Stored items ::
= Beginning of Section =

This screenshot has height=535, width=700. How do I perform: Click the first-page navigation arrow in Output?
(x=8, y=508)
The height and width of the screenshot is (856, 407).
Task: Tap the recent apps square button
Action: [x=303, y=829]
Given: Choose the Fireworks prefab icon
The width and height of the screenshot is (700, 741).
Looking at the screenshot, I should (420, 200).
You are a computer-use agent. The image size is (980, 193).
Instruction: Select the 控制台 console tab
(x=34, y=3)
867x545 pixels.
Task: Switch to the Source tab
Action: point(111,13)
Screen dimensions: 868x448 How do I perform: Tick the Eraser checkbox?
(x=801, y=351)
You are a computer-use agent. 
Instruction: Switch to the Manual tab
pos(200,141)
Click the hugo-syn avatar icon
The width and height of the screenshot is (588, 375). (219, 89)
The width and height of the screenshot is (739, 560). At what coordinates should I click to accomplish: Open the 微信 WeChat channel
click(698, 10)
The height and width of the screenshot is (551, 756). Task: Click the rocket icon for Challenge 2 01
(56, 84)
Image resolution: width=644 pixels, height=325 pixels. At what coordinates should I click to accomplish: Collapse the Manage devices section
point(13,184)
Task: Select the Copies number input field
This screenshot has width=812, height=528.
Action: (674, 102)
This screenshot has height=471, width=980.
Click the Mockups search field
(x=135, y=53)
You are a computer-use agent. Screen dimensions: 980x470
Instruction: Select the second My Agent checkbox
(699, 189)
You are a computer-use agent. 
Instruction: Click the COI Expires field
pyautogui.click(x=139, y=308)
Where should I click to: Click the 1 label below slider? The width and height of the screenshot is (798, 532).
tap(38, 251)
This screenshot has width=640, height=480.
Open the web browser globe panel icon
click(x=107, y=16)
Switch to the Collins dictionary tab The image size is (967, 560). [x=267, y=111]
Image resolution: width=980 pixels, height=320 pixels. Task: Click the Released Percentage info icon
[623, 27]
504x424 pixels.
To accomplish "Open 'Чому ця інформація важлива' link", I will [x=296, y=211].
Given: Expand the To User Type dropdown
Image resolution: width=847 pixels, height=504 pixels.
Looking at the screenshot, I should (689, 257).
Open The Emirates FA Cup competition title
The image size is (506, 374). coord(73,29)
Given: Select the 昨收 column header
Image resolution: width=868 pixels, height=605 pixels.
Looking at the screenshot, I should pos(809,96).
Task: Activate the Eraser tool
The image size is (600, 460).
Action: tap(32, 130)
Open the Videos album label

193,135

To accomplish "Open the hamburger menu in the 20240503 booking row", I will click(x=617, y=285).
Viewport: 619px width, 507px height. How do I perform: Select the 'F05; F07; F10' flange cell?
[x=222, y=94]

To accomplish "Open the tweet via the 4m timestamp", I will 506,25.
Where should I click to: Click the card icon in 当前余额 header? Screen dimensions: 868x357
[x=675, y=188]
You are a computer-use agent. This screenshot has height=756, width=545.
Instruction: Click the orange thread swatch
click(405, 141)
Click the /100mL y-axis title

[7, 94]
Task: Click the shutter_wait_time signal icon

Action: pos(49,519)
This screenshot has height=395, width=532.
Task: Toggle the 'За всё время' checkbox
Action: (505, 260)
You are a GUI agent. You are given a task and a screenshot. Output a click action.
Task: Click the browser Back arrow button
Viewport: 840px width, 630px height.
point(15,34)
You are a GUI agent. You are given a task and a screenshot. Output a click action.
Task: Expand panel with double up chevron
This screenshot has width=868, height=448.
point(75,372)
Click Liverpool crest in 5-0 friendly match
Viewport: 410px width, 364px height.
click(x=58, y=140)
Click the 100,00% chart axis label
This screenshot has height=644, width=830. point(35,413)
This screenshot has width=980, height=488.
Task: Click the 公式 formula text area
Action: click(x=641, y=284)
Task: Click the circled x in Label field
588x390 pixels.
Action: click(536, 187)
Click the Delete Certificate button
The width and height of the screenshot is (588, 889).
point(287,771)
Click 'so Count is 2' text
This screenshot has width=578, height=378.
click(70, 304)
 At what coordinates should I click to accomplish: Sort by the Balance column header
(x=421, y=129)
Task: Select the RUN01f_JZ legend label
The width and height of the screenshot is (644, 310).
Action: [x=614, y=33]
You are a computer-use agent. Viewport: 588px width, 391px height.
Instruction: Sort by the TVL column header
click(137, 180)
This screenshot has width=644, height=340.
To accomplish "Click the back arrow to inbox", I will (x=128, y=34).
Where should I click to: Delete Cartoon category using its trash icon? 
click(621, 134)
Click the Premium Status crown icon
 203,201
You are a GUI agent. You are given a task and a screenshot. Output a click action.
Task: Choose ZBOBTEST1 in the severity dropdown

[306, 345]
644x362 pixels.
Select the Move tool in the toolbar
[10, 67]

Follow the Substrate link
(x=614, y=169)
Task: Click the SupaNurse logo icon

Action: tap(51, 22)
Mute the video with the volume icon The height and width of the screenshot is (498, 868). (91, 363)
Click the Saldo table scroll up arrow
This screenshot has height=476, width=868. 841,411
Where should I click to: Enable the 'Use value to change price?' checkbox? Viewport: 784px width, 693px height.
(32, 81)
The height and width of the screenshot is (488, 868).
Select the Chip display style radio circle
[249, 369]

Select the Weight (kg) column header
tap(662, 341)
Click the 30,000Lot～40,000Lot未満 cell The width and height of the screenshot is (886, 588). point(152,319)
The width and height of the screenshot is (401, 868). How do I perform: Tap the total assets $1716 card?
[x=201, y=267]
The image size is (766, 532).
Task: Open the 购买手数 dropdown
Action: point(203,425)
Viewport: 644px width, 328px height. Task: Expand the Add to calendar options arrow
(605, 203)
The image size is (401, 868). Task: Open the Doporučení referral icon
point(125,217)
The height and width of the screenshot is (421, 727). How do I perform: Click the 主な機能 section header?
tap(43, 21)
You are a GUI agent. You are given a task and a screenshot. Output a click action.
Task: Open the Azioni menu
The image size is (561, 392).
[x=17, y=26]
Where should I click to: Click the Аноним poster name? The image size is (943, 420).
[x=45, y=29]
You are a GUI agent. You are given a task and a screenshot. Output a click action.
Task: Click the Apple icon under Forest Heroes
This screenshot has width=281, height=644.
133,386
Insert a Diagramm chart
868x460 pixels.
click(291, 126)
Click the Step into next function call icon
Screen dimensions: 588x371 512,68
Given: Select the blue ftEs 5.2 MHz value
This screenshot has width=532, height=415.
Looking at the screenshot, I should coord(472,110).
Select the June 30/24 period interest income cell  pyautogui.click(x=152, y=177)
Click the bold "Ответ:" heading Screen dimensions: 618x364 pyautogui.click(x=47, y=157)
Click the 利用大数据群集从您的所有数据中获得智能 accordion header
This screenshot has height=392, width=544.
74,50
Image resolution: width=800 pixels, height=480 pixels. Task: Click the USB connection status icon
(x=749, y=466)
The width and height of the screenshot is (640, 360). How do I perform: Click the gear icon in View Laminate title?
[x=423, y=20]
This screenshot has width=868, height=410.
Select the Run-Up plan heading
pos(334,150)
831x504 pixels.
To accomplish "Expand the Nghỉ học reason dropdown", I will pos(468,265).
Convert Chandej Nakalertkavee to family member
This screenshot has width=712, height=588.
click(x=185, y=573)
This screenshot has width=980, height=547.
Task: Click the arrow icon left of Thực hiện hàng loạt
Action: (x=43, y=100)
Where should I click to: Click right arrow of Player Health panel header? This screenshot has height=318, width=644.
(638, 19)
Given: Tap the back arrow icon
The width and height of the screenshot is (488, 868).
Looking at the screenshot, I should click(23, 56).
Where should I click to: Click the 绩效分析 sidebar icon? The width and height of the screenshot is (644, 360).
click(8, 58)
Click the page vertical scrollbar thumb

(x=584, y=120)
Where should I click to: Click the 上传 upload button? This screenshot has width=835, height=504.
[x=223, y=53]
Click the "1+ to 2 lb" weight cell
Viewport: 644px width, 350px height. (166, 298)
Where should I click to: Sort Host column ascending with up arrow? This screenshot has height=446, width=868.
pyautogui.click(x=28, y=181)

= End of Section =

Once the line with "The width and height of the screenshot is (488, 868)." is located in the data above, repeat it and every later line through the end, exactly.

The width and height of the screenshot is (488, 868).
Looking at the screenshot, I should click(23, 56).
Where should I click to: Click the 绩效分析 sidebar icon? The width and height of the screenshot is (644, 360).
click(8, 58)
Click the page vertical scrollbar thumb

(x=584, y=120)
Where should I click to: Click the 上传 upload button? This screenshot has width=835, height=504.
[x=223, y=53]
Click the "1+ to 2 lb" weight cell
Viewport: 644px width, 350px height. (166, 298)
Where should I click to: Sort Host column ascending with up arrow? This screenshot has height=446, width=868.
pyautogui.click(x=28, y=181)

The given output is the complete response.